There is no one better positioned than Groupon to meet the needs of consumers and merchants in today's $3 trillion local marketplace. That we're also rapidly becoming a leader in curated e-commerce in parallel is a clear vote of confidence from our 41 million active customers and a hint of the size of the opportunity that lies ahead.
The Breadcrumb iPad-based point of sale (POS) service for retail establishments has me intrigued. As an inventory management tool, it allows for easy uploading of menu items and inventory count to local businesses' iPad terminals, which should help businesses manage inventory better. It is being grouped together with Groupon Payments, which is an online payment service that offers very low fees to merchants accepting credit cards -- 1.8% for MasterCard (MA), Visa (V), and Discover (DFS), and 3% for American Express (AXP). Ultimately the goal of the company is to create a platform where it is tied in with local businesses' operations, allowing them to lower transaction fees, manage inventory, and get rid of excess inventory faster than they otherwise would by tapping into Groupon's massive customer database.

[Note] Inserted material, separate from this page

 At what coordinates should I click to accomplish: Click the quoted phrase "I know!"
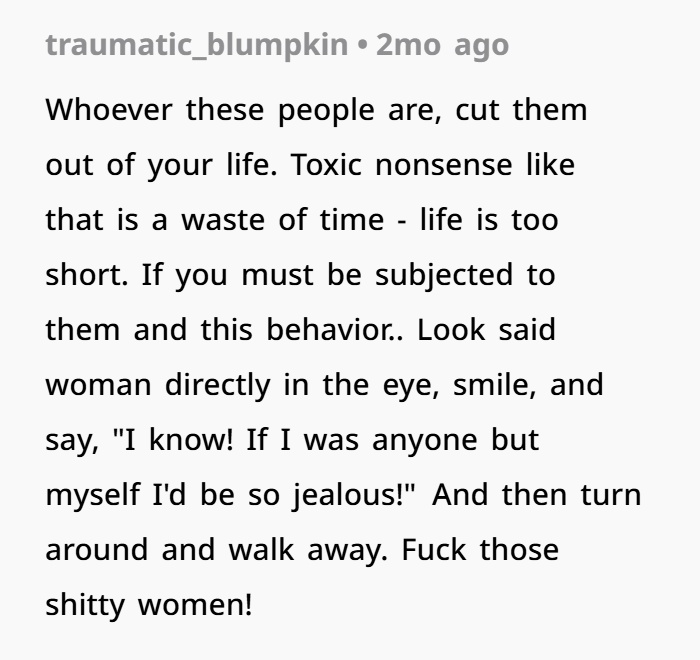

On Tuesday, e-commerce whisperer Mark Mahaney gave a presentation that focused on mobile and local trends. According to this article:
Most of what Mahaney, managing director of RBC Capital, spoke about applied to big retailers, but some of his forecast was applicable to startups too. One of the key takeaways: Cash troves at companies including Amazon, Google, Yahoo and eBay mean they will likely be looking for acquisitions this year, so startups that position themselves in the local commerce sector, for example, are in a good spot. Mobile gaming companies like Zynga and daily deal giant Groupon were 'flameouts' over the past year, but Mahaney said he wouldn't count out either considering that companies including eBay and Amazon were at one time considered no-gos as well.
I have to say that despite his many apparent faults, I have to give Mason the benefit of the doubt. He has managed to grow a business from $15 million in revenues in 2009 to a $2.5 billion run rate as of Q4 2012. And he has grown Groupon Goods from nothing to a near $1 billion run rate in two years. That is absolutely astonishing growth. While there are some definite flaws with this latest report, I can see a scenario in which Groupon can perfect its local business platform, pare down costs, and generate a good deal of free cash flow. At a 25% discount to yesterday's stock price and with about 40% of its market cap in cash, I think there are worse things to do than buy the latest deal on Groupon's stock.